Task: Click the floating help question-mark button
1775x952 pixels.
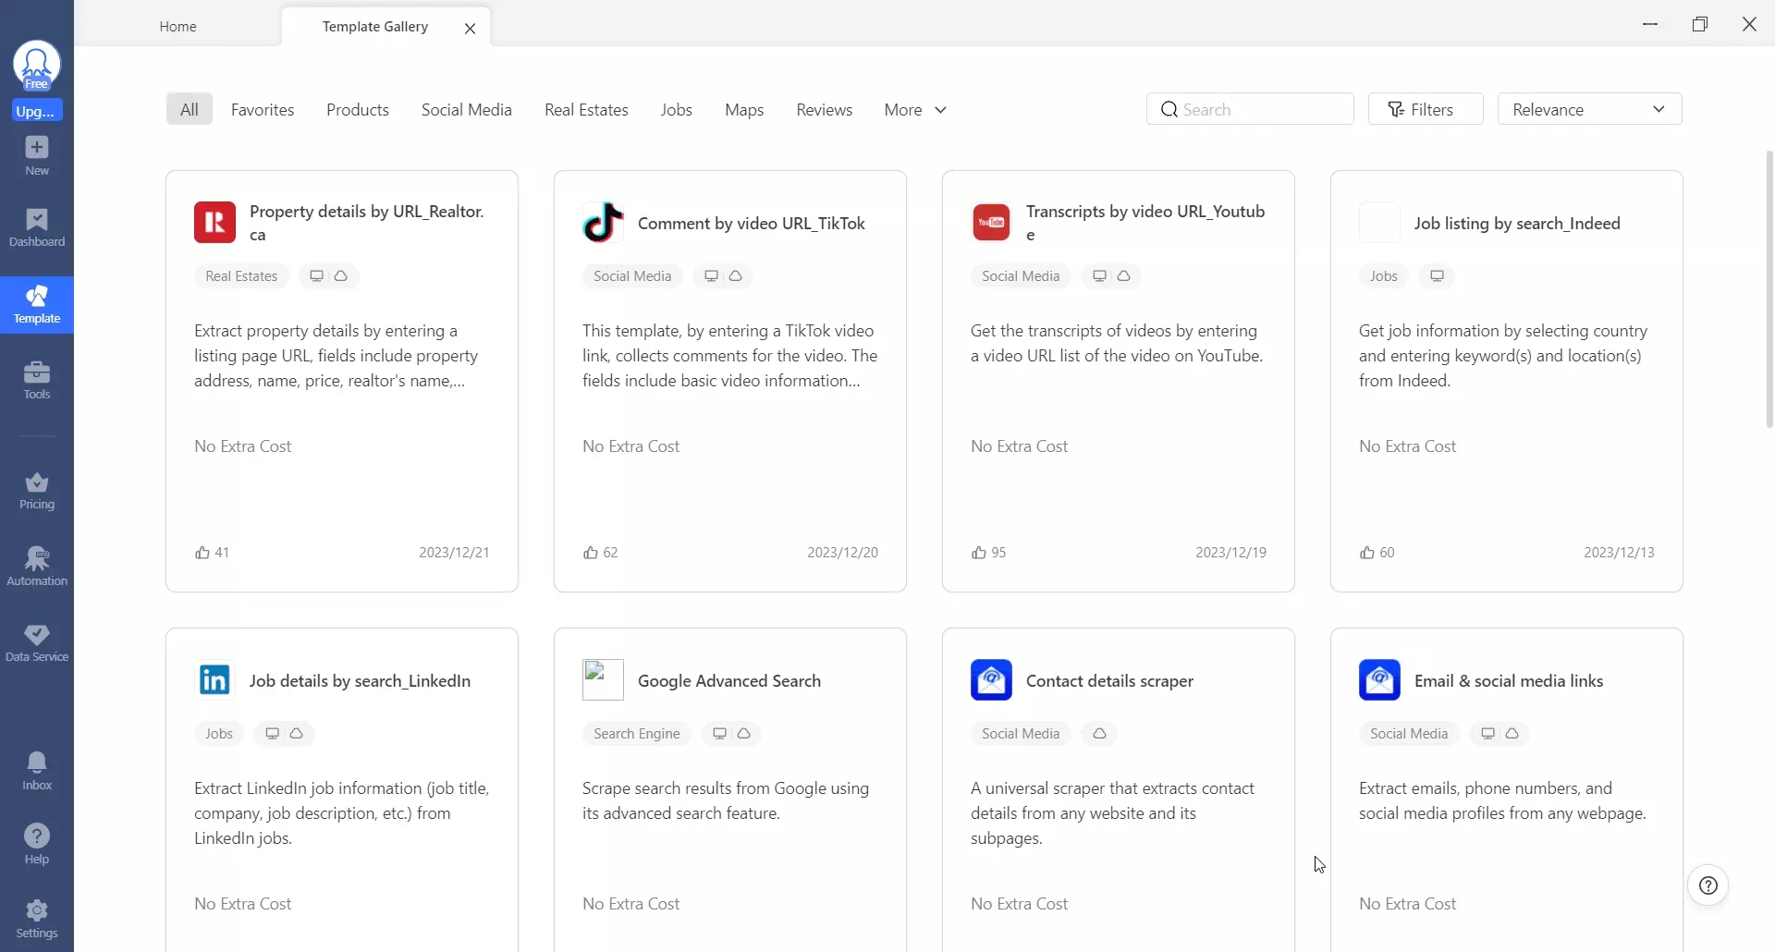Action: (x=1708, y=885)
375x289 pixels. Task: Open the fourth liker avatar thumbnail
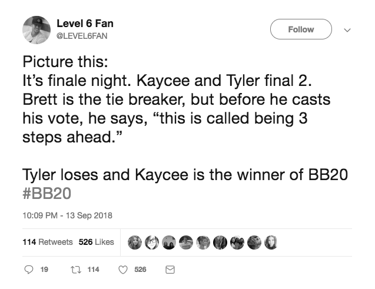point(186,243)
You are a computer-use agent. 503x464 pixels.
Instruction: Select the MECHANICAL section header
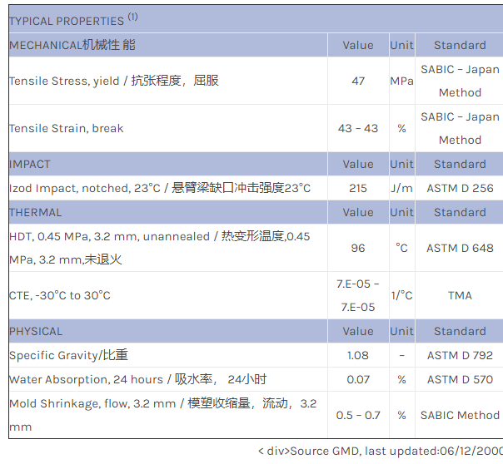72,45
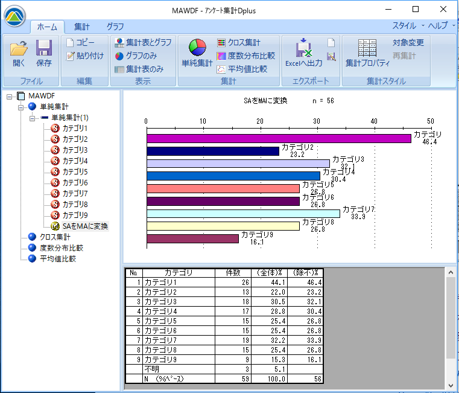The width and height of the screenshot is (459, 393).
Task: Switch display to 集計表のみ
Action: (x=139, y=69)
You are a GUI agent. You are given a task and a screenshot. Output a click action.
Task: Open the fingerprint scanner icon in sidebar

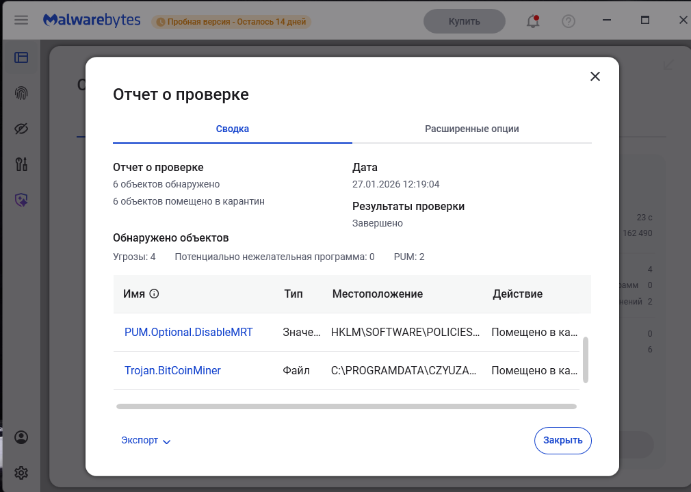[21, 94]
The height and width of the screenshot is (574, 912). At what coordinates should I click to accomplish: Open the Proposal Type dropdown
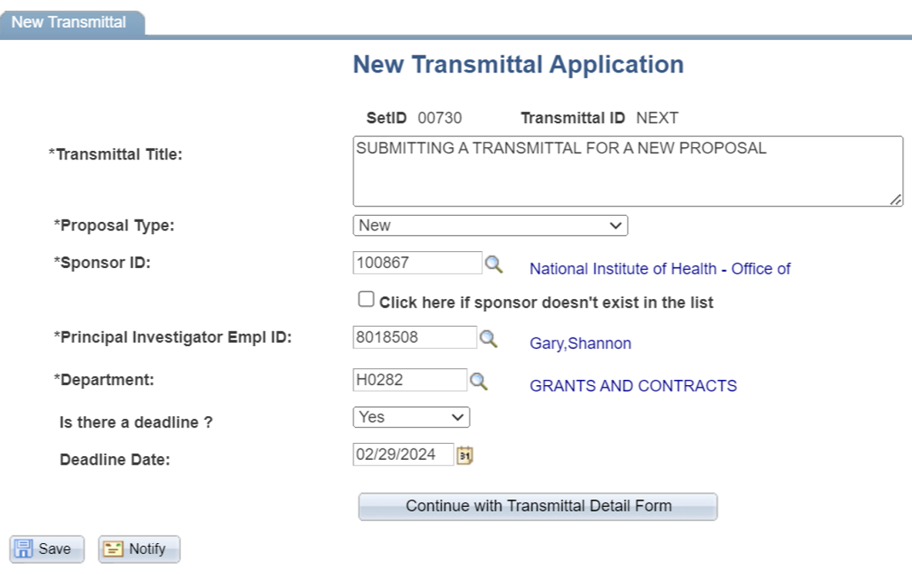tap(490, 226)
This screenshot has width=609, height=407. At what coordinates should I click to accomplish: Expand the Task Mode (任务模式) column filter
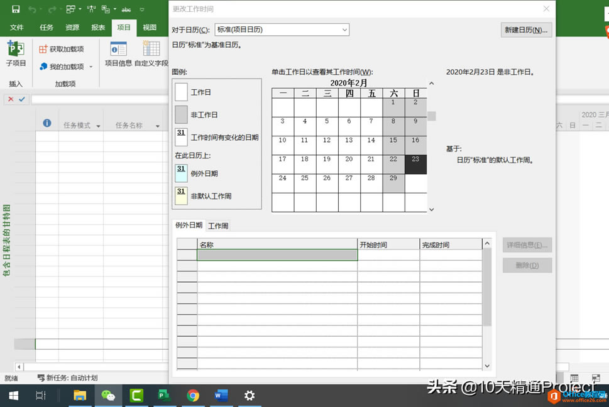click(98, 126)
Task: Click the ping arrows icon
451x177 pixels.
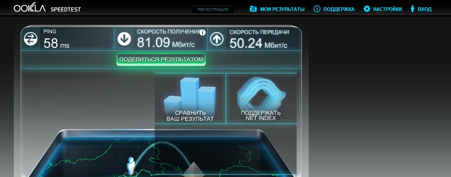Action: pos(30,39)
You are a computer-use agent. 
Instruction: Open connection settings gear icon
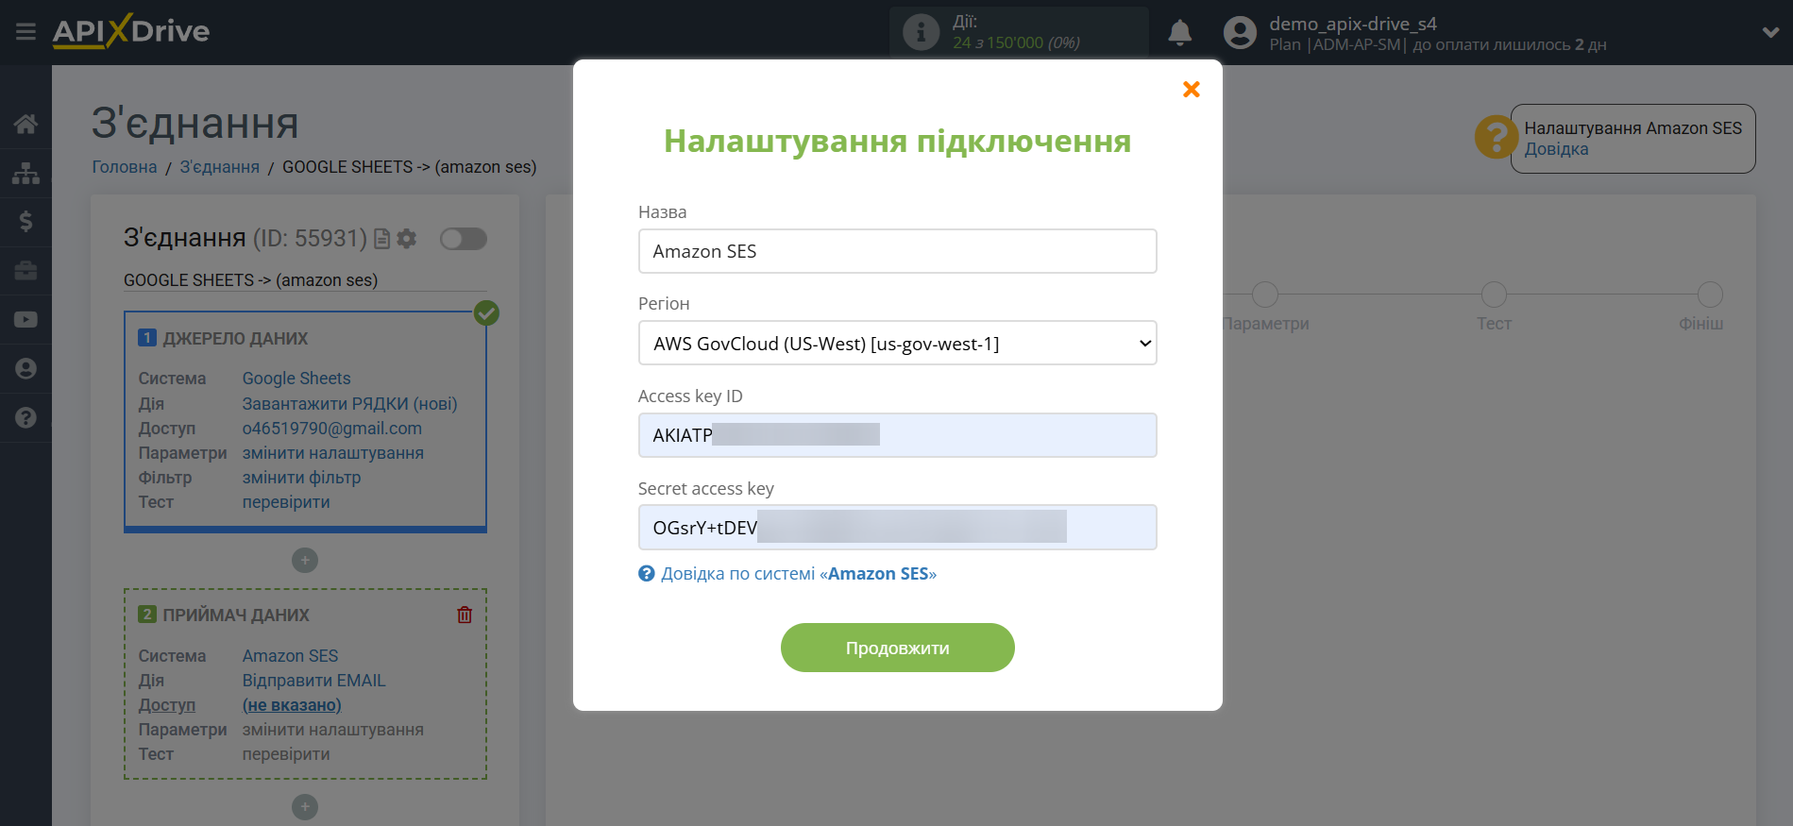pyautogui.click(x=407, y=239)
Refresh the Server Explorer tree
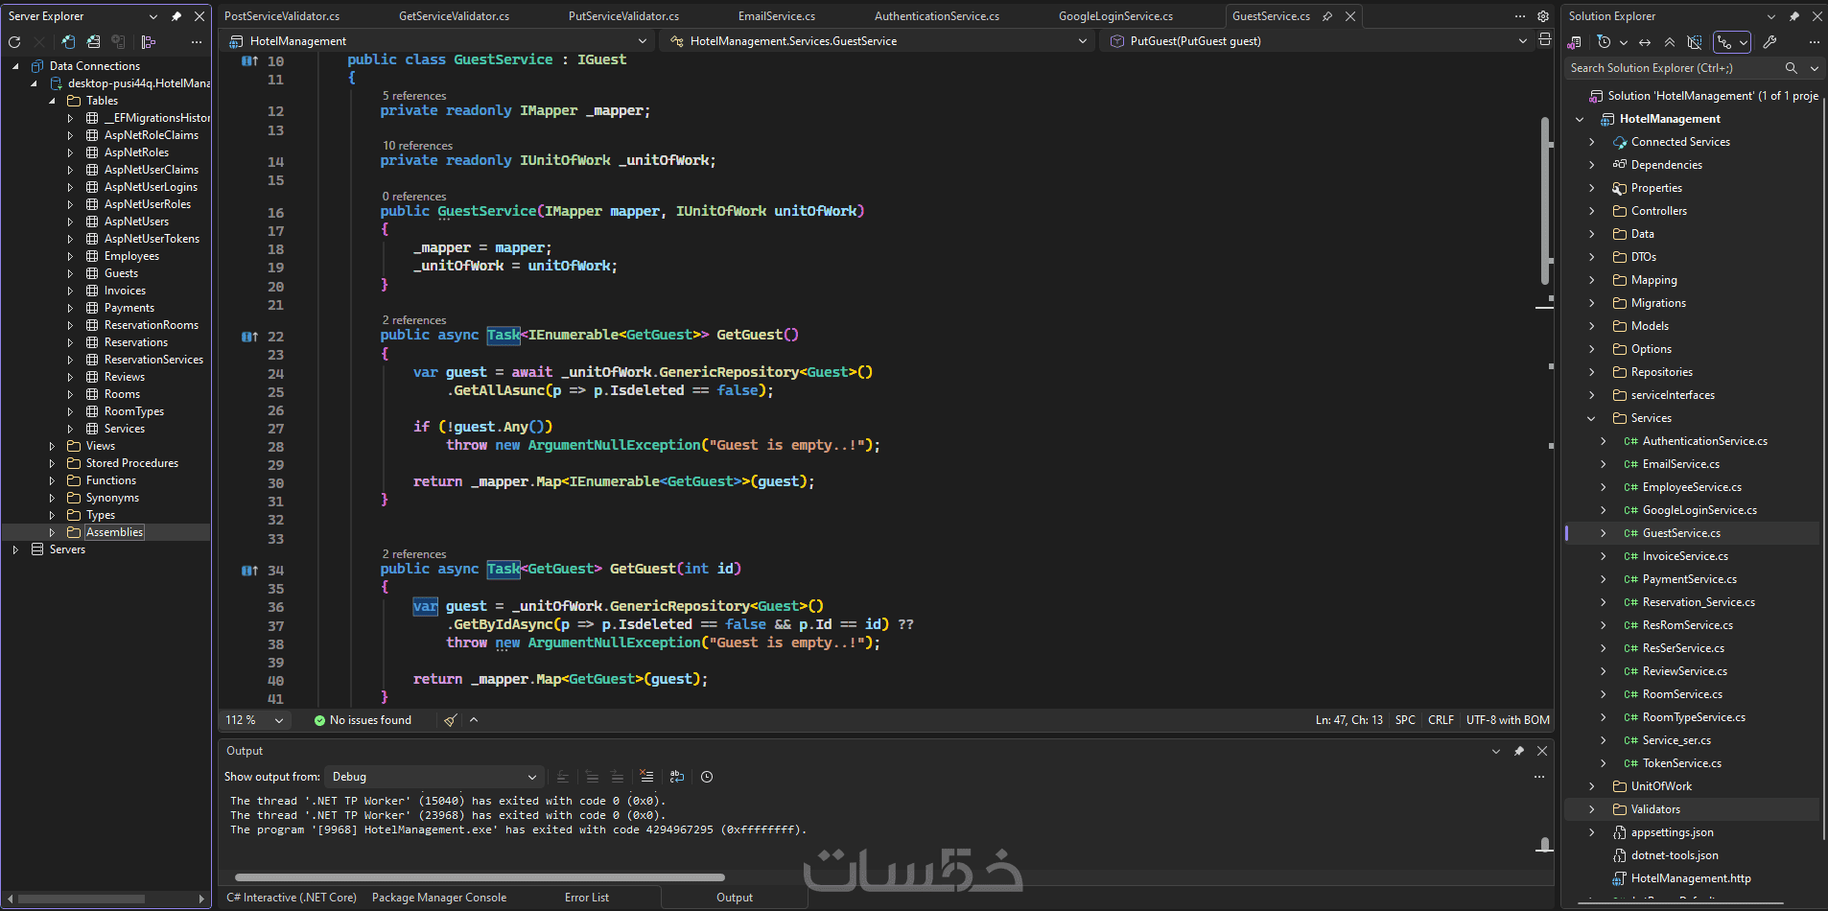Viewport: 1828px width, 911px height. (x=14, y=42)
★ ★ ★
**TASK GOAL**
Using the records above, copy all lines that include the word "computer".

**EXPECTED OUTPUT**
You are a computer-use agent. 503x464 pixels.
You are a computer-use agent. 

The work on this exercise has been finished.